When Joy (Jennifer Lawrence) was a little girl, her head was full of dreams about what she would do with her life, she wanted to create things and make the world a better place, and her grandmother Mimi (Diane Ladd) would encourage her to seize any and every opportunity that came her way to make those dreams a reality. However, once she had grown up she found life was none too accommodating for a young, working class mother who had a house packed with her family, including her father Rudy (Robert De Niro) and ex-husband Tony (Edgar Ramirez), all of whom relied on her. In fact, she was beginning to buckle under the strain, and those dreams never seemed so far away as they did now...
This film started life as a simple enough script for a biopic of Italian-American shopping magnate Joy Mangano, but it was felt the material lacked that special something to make it sing, so director David O. Russell was brought on board for a rewrite. This turned into a complete overhaul as he fictionalised the tale to create what was effectively a twenty-first century variation on the sort of women's pictures that routinely appeared in the middle of the previous century, though now had dried up dramatically to the extent that there did not appear to be a market for them anymore. In spite of him casting Jennifer Lawrence when he took the helm, the closest thing to a Lana Turner, Bette Davis or Joan Crawford Hollywood had at the time, it seemed that market was indeed gone.

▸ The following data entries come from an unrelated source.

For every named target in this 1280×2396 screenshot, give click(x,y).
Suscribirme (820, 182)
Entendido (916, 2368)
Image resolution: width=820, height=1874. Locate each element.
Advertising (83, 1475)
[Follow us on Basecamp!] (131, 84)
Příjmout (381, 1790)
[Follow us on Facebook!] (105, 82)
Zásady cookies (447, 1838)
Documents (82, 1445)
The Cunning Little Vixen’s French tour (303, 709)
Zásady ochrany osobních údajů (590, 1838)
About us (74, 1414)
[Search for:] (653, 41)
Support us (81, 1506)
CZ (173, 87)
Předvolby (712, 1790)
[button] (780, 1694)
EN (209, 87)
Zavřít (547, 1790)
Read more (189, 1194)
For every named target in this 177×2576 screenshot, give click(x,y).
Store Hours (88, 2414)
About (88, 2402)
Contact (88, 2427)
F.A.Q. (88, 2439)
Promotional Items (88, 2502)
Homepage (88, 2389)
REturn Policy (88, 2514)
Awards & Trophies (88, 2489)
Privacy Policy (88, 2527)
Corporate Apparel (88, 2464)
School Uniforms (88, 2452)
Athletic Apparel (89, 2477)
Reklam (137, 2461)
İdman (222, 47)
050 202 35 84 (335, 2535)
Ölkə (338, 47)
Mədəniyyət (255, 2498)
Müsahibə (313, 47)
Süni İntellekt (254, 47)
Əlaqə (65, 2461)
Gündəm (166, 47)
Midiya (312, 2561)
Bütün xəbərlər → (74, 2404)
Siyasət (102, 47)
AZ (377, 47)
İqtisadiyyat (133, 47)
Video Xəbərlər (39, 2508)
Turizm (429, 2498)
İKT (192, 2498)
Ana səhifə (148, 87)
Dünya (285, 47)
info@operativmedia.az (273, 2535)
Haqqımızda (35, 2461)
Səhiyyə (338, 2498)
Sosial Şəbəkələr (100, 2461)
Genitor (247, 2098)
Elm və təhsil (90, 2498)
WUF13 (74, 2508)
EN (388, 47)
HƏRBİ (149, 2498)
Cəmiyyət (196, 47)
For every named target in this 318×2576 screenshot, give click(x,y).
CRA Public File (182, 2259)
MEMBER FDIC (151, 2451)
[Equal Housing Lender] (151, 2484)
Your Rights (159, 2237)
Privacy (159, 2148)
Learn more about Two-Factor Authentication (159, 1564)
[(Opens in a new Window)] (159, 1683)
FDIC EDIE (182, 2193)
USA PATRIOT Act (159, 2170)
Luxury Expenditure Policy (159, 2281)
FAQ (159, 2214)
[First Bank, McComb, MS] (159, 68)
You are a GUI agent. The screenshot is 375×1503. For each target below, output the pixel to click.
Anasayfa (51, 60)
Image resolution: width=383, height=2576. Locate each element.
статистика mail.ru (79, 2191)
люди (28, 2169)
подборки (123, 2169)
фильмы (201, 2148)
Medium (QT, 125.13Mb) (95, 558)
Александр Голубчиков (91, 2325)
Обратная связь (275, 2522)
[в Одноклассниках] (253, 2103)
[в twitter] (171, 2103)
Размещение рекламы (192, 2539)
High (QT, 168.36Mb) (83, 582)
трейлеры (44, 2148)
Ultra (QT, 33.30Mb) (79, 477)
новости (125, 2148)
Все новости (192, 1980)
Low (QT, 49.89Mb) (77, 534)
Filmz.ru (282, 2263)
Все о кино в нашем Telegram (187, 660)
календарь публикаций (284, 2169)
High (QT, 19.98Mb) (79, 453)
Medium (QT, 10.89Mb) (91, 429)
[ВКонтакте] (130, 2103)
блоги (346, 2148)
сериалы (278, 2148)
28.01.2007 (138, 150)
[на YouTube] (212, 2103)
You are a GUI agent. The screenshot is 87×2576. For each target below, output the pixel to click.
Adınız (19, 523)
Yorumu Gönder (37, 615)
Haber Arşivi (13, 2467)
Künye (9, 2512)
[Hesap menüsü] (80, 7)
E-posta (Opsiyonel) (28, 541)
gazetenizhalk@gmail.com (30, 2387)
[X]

The pity of it was that after the snooty reviews from professionals and public alike that Joy simply rearranged some very clichéd furniture of the sort that movies had supposed to have outgrown, when many viewers did give it a chance, some of them reluctantly thanks to the reputation this had received, they discovered an impeccably performed, very pleasant surprise. This was not an unironic take on the American Dream, though that's what it was superficially, it was more a demonstration of just how difficult that state of success was to attain when there were so many factors against you, particularly if you were a woman. In Lawrence, we had someone who embodied the can-do attitude that her character had to channel if she was to overcome all sorts of setbacks and people telling her, "You can’t do that!"
That was because she could do that, she just had to believe in herself, follow her ambition... already this is sounding very corny indeed, isn’t it? But the manner in which it played out was something different, indicating it's often a miracle if an individual rises from nowhere to make anything of themselves at all, as seen from Joy's beginnings that weigh her down so much that on first sight you may be forgiven for thinking this was a withering look at the underclass of the United States. Joy may have a job, but she is using it to support her relatives who aside from her little son and daughter are deadbeats to a man and woman, and while there is amusement to be had from their can-don't attitude, there was a serious point to be made about the kind of society that keeps its citizens down by giving them unrealistic goals.
Tony, for example, fails to hold down a job because he has convinced himself that he will be a great singer, the next Tom Jones, which we can see is highly unlikely but he cannot. Rudy believes in the institution of marriage, unless he is actually married when it becomes something very difficult to sustain, and Joy's mother Terry (Virginia Madsen) is so defeated by life that she spends her days in bed watching soap operas she is more invested in that what's going on around her in reality. So what makes them different from Joy, whose dream is to manufacture and sell a self-wringing mop? Maybe she wanted it more, maybe the stars were in alignment, but mostly it's because she refuses to be beaten down simply because that just isn't fair, and she is not going to accept that no matter how unfair the world is; essentially she bends the rules in her favour, as if it were her superpower. Not to say there would be no heartache along the journey, but if there was a moral it was an old one: if you want something done right, do it yourself, so when Bradley Cooper in an admirably self-confident performance waves his magic wand and gets Joy on his shopping channel, she finds people want a bit of her ingenuity. Maybe old-fashioned, but there was wisdom in that. Music by David Campbell and West Dylan Thordson.